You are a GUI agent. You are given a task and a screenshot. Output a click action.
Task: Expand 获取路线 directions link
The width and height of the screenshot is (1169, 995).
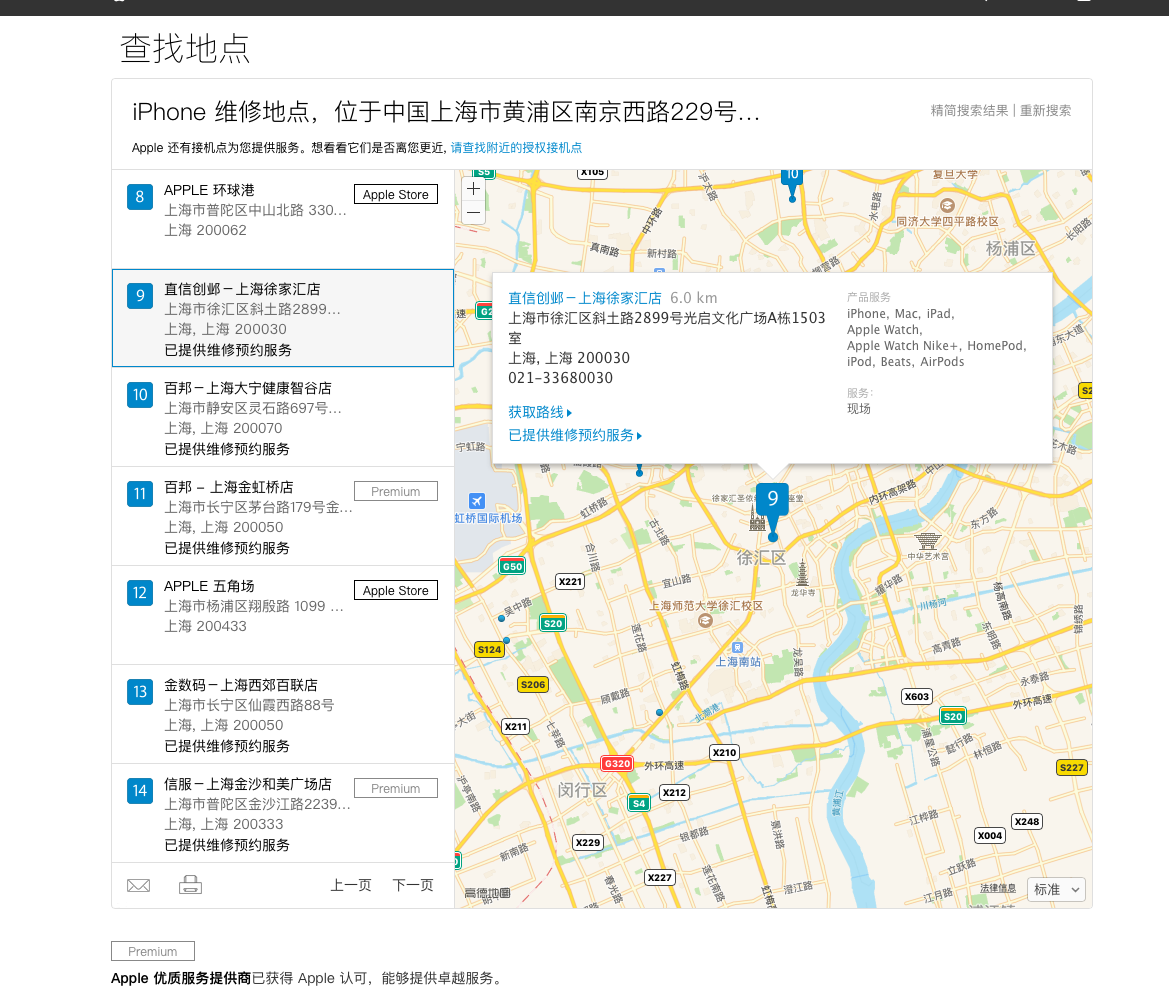tap(540, 412)
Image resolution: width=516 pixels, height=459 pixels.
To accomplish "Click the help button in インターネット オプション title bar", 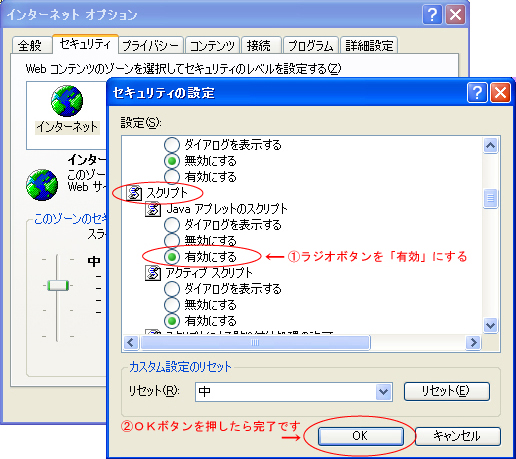I will click(x=432, y=15).
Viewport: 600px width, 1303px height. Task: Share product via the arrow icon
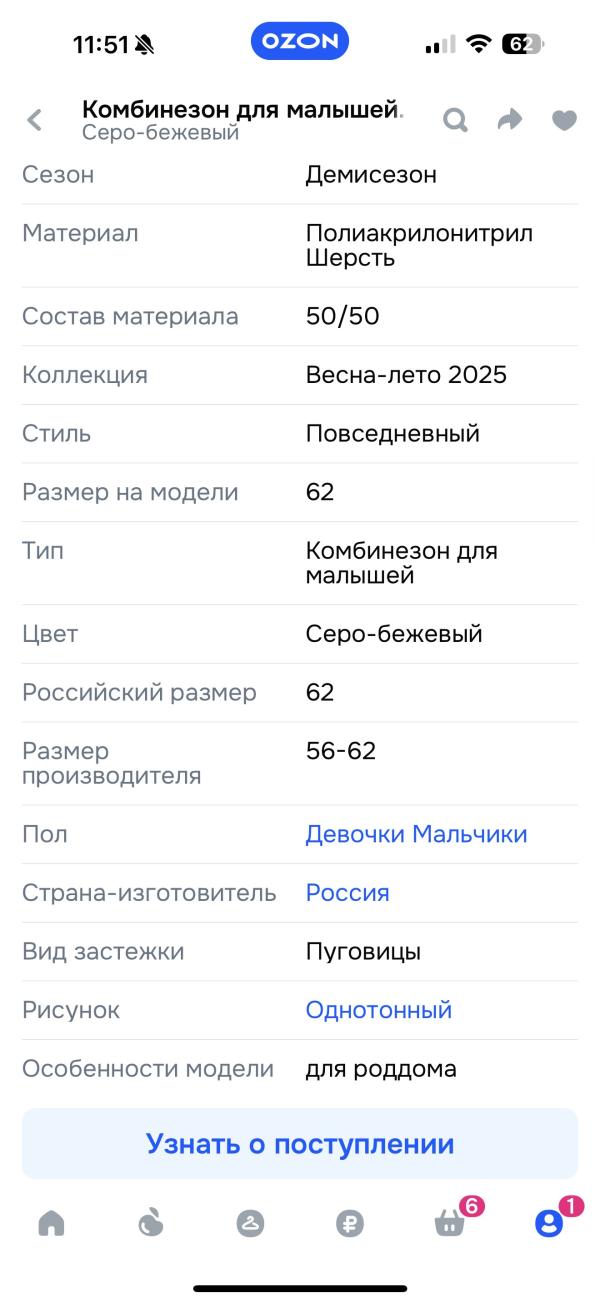tap(510, 121)
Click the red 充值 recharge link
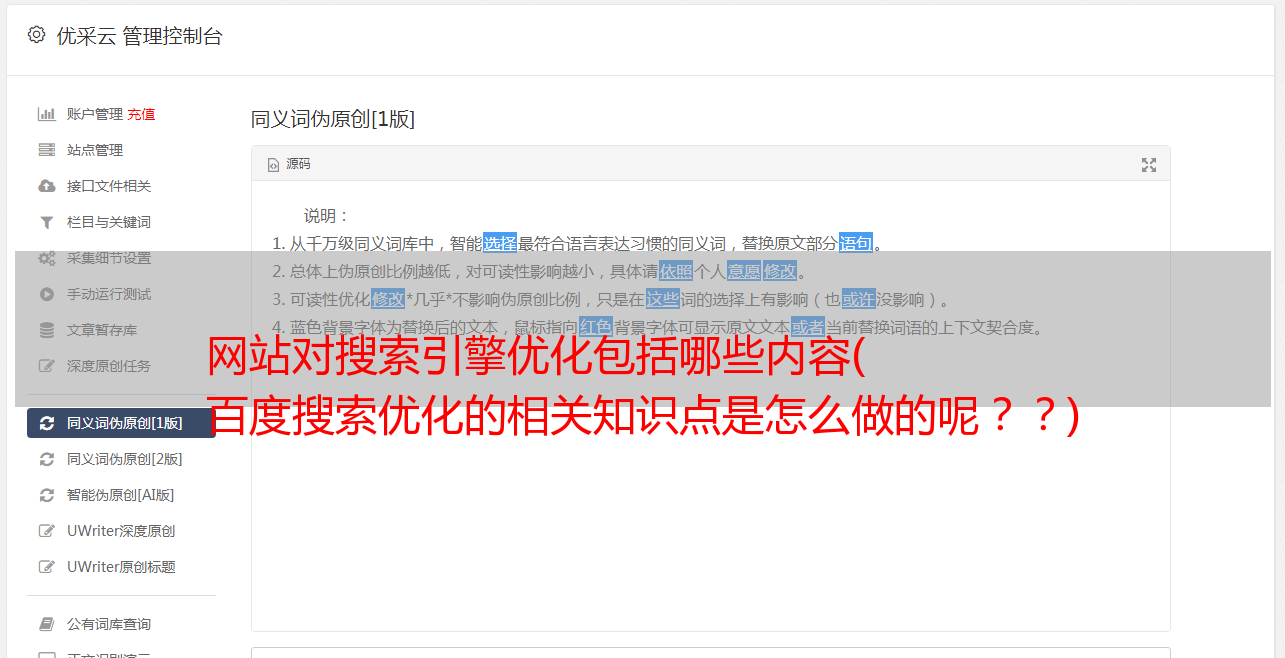The width and height of the screenshot is (1285, 658). pyautogui.click(x=141, y=114)
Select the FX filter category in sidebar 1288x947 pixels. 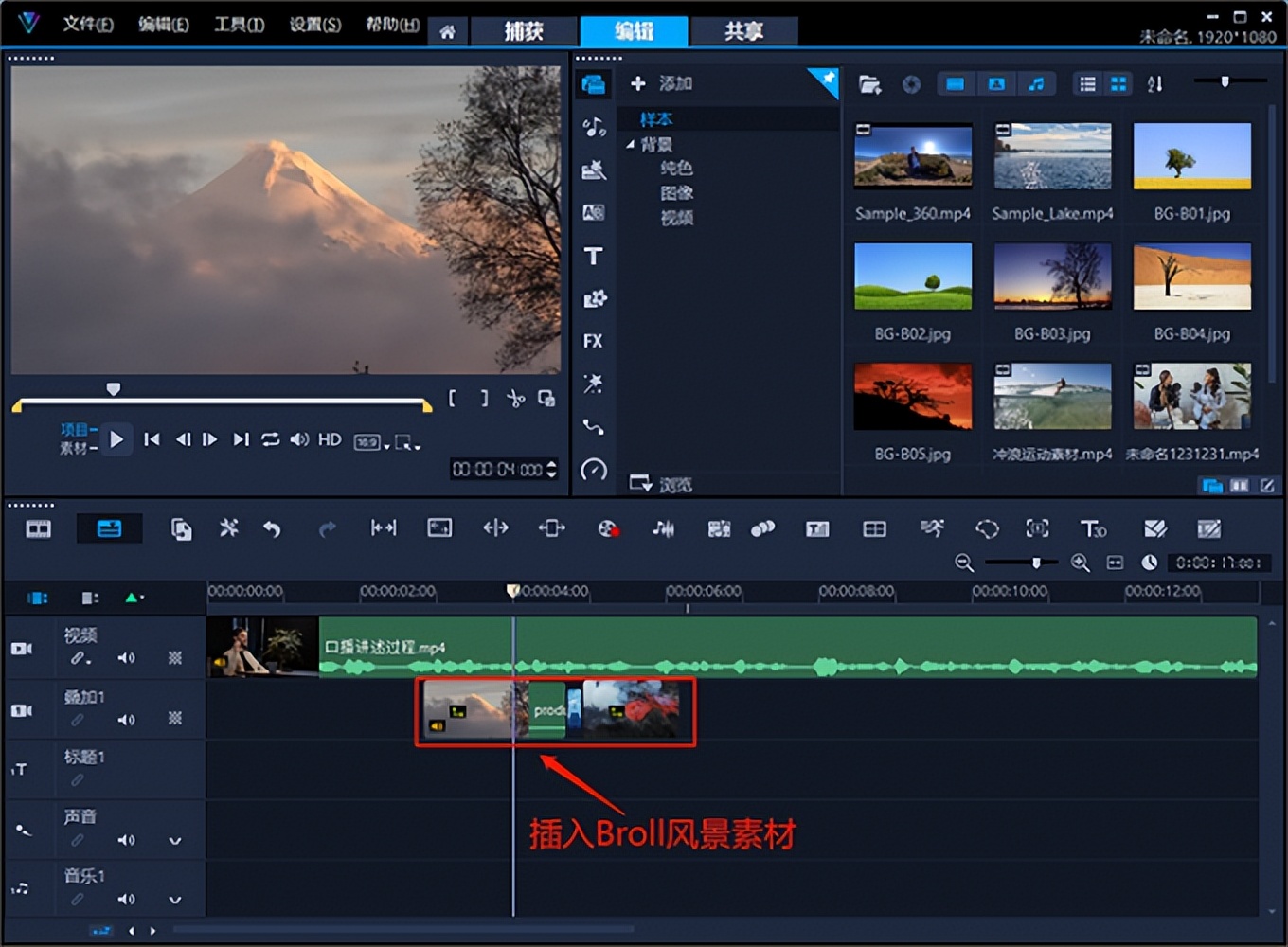tap(594, 341)
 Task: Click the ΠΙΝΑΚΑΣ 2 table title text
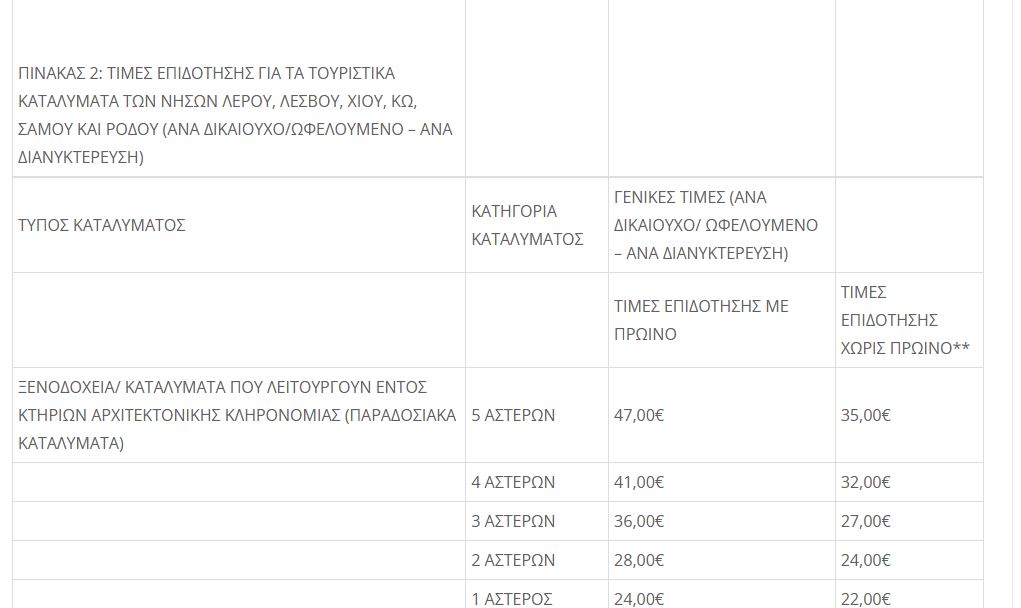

**Task statement:** Please transcribe exactly the lines from the start of the records through the line containing "Image resolution: width=516", leaving the pictures out.

**Output:**
You are a GUI agent. You are given a task and a screenshot. Output a click action.
Task: Expand 获取路线 directions link
The width and height of the screenshot is (1169, 995).
tap(540, 412)
Image resolution: width=516 pixels, height=459 pixels.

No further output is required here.